→ **Problem a**:
Write out the stretch of the solar facility statute from "Current through Public" through "3, MCL 460.10g.", word for word.
[start Text section]
Mich. Comp. Laws § 324.36104e

Current through Public Act 149 of the 2024 Legislative Session
Section 324.36104e - Solar facility; permitted use; development rights agreement; tax credit; definitions
(1) As used in this section:
(a) "Amended development rights agreement" means a development rights agreement that includes the conditions required to allow a solar facility to be installed and operated on all or a portion of the land subject to the agreement.
(b) "Deferment period" means the period of time beginning when construction of the solar facility commences and ending when the solar facility is completely removed.
(c) "Electric provider" means either of the following:
(i) An electric provider as defined in section 5 of the clean and renewable energy and energy waste reduction act, 2008 PA 295, MCL 460.1005.
(ii) A merchant plant as defined in section 10g of 1939 PA 3, MCL 460.10g.
[end Text section]
[start Raw records]
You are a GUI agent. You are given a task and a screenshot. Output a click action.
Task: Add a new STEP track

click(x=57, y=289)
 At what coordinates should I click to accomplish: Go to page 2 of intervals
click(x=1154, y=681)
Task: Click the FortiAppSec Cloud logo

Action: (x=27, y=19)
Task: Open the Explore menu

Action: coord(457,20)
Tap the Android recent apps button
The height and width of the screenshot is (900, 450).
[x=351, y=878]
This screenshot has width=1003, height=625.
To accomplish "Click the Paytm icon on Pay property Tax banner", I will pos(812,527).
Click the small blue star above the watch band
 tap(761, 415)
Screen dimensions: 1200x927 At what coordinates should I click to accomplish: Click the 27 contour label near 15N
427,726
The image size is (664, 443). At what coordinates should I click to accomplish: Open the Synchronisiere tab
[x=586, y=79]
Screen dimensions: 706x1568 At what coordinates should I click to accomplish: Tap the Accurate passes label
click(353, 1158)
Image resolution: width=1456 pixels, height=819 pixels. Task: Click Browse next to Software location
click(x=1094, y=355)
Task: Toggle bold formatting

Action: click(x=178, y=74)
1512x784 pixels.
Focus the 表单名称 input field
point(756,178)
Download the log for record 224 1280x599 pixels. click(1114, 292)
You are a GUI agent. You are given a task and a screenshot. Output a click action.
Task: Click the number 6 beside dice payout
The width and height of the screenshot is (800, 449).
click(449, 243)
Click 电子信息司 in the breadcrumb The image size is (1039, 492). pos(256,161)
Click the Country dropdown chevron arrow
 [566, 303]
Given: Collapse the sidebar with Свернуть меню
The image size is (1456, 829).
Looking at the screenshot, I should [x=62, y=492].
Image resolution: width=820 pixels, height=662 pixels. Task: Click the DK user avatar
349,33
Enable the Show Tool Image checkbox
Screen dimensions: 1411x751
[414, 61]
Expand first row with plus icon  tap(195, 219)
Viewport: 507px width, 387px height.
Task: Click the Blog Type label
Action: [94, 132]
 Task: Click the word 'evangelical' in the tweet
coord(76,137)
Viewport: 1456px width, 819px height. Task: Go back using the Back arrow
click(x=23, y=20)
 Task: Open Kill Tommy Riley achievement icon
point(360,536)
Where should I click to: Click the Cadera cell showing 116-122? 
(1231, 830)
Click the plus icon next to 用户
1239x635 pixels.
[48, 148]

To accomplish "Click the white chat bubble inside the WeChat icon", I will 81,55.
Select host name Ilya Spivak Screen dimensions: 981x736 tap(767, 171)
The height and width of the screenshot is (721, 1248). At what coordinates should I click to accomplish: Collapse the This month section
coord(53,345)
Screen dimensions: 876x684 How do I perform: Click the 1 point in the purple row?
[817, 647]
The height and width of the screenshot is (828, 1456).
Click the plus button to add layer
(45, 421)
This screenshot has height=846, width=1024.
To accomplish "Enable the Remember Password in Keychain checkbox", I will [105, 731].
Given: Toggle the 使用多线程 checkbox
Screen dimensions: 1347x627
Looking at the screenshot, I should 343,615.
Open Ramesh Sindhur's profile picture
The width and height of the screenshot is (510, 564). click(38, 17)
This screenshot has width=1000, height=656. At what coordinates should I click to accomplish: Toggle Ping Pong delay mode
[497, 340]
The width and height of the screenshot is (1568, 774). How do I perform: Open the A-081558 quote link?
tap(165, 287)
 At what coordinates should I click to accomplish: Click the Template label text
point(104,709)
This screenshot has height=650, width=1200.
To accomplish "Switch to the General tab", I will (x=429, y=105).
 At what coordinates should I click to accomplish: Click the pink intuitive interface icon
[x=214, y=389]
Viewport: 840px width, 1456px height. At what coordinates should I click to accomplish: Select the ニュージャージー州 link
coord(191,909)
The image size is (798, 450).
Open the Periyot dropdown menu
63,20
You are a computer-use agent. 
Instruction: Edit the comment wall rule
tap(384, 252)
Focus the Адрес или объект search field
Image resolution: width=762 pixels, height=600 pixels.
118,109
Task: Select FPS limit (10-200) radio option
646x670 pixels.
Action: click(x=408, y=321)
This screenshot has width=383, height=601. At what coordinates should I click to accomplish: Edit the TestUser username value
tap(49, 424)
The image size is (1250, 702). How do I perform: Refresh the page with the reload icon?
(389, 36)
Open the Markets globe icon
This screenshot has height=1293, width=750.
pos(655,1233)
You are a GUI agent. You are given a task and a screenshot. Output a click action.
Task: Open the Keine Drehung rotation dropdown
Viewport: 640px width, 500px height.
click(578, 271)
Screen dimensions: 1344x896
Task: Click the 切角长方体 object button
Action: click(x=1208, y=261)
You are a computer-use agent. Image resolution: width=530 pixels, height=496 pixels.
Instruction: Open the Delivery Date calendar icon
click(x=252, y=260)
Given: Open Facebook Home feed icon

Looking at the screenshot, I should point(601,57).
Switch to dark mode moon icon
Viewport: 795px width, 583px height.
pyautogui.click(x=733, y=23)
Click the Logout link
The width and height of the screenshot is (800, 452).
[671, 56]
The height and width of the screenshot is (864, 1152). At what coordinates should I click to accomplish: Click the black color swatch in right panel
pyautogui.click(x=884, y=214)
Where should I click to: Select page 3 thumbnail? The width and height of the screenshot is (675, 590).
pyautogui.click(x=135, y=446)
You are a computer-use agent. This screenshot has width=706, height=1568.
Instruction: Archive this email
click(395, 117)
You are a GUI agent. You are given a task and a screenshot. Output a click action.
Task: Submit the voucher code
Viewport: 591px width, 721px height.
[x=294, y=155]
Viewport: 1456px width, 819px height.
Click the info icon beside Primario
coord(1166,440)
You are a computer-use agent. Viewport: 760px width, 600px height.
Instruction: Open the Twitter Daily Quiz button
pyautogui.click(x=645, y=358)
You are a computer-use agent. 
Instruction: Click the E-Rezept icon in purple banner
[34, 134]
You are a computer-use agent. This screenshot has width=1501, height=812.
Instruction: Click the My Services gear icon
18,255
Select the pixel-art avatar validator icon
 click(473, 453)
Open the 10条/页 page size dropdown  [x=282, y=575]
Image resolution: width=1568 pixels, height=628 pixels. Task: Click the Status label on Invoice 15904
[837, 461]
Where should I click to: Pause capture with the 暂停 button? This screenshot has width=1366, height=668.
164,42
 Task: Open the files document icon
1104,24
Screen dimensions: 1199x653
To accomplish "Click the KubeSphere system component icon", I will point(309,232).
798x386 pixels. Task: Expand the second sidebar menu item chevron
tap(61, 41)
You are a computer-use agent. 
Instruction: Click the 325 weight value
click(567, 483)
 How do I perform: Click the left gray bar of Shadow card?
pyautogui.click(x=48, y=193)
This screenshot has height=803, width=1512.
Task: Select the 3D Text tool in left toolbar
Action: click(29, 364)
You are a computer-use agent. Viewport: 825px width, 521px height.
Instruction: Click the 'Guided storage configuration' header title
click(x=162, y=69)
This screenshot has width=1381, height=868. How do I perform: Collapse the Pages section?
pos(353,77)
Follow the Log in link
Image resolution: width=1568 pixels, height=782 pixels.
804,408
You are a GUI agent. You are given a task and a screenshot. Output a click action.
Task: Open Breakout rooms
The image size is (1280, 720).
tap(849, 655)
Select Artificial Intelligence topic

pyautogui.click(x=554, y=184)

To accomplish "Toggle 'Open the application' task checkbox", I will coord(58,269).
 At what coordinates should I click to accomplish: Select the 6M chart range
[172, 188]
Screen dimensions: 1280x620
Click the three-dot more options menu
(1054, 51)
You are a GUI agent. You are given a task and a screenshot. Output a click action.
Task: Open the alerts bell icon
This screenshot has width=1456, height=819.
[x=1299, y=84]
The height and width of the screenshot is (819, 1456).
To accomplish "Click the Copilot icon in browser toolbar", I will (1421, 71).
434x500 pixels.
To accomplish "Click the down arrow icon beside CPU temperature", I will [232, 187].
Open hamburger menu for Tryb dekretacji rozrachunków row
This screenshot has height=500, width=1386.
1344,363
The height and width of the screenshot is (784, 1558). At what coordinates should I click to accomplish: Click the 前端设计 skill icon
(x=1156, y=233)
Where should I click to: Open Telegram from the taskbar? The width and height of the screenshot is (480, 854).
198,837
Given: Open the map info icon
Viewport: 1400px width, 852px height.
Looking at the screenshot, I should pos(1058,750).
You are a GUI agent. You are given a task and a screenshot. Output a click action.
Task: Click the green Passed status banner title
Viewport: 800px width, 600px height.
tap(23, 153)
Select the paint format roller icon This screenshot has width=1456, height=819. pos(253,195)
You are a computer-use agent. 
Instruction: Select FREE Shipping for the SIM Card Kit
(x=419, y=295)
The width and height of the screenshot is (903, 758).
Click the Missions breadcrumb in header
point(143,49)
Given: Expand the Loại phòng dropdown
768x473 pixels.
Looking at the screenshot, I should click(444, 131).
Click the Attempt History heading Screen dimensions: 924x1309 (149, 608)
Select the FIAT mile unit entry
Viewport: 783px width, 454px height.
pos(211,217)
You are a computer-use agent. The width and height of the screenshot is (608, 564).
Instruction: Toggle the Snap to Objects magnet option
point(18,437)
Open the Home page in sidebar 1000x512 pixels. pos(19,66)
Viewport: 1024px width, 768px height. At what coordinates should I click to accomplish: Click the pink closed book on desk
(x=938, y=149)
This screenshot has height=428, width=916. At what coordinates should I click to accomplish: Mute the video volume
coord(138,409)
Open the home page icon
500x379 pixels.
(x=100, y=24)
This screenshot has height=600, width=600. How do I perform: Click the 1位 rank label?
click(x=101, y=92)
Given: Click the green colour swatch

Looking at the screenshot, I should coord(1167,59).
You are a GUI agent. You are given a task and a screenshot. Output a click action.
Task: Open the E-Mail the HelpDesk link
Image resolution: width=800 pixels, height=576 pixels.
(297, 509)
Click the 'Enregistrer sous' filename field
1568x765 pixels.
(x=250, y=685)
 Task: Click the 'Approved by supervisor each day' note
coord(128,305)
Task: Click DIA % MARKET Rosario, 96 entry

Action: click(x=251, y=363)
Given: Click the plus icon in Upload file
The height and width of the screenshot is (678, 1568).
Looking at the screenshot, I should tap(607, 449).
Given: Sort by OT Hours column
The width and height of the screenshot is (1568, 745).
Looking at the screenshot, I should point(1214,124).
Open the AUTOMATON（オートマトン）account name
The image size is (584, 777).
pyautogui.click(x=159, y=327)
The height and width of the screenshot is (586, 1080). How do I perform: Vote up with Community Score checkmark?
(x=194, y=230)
[end Raw records]
→ **Problem b**:
Can you give again, word for word, the stretch of the listing from its first line through the line containing "[x=351, y=878]"?

→ **Correct answer a**:
Current through Public Act 149 of the 2024 Legislative Session
Section 324.36104e - Solar facility; permitted use; development rights agreement; tax credit; definitions
(1) As used in this section:
(a) "Amended development rights agreement" means a development rights agreement that includes the conditions required to allow a solar facility to be installed and operated on all or a portion of the land subject to the agreement.
(b) "Deferment period" means the period of time beginning when construction of the solar facility commences and ending when the solar facility is completely removed.
(c) "Electric provider" means either of the following:
(i) An electric provider as defined in section 5 of the clean and renewable energy and energy waste reduction act, 2008 PA 295, MCL 460.1005.
(ii) A merchant plant as defined in section 10g of 1939 PA 3, MCL 460.10g.

→ **Correct answer b**:
You are a GUI agent. You are given a task and a screenshot. Output a click action.
Task: Add a new STEP track

click(x=57, y=289)
 At what coordinates should I click to accomplish: Go to page 2 of intervals
click(x=1154, y=681)
Task: Click the FortiAppSec Cloud logo

Action: (x=27, y=19)
Task: Open the Explore menu

Action: coord(457,20)
Tap the Android recent apps button
The height and width of the screenshot is (900, 450).
[x=351, y=878]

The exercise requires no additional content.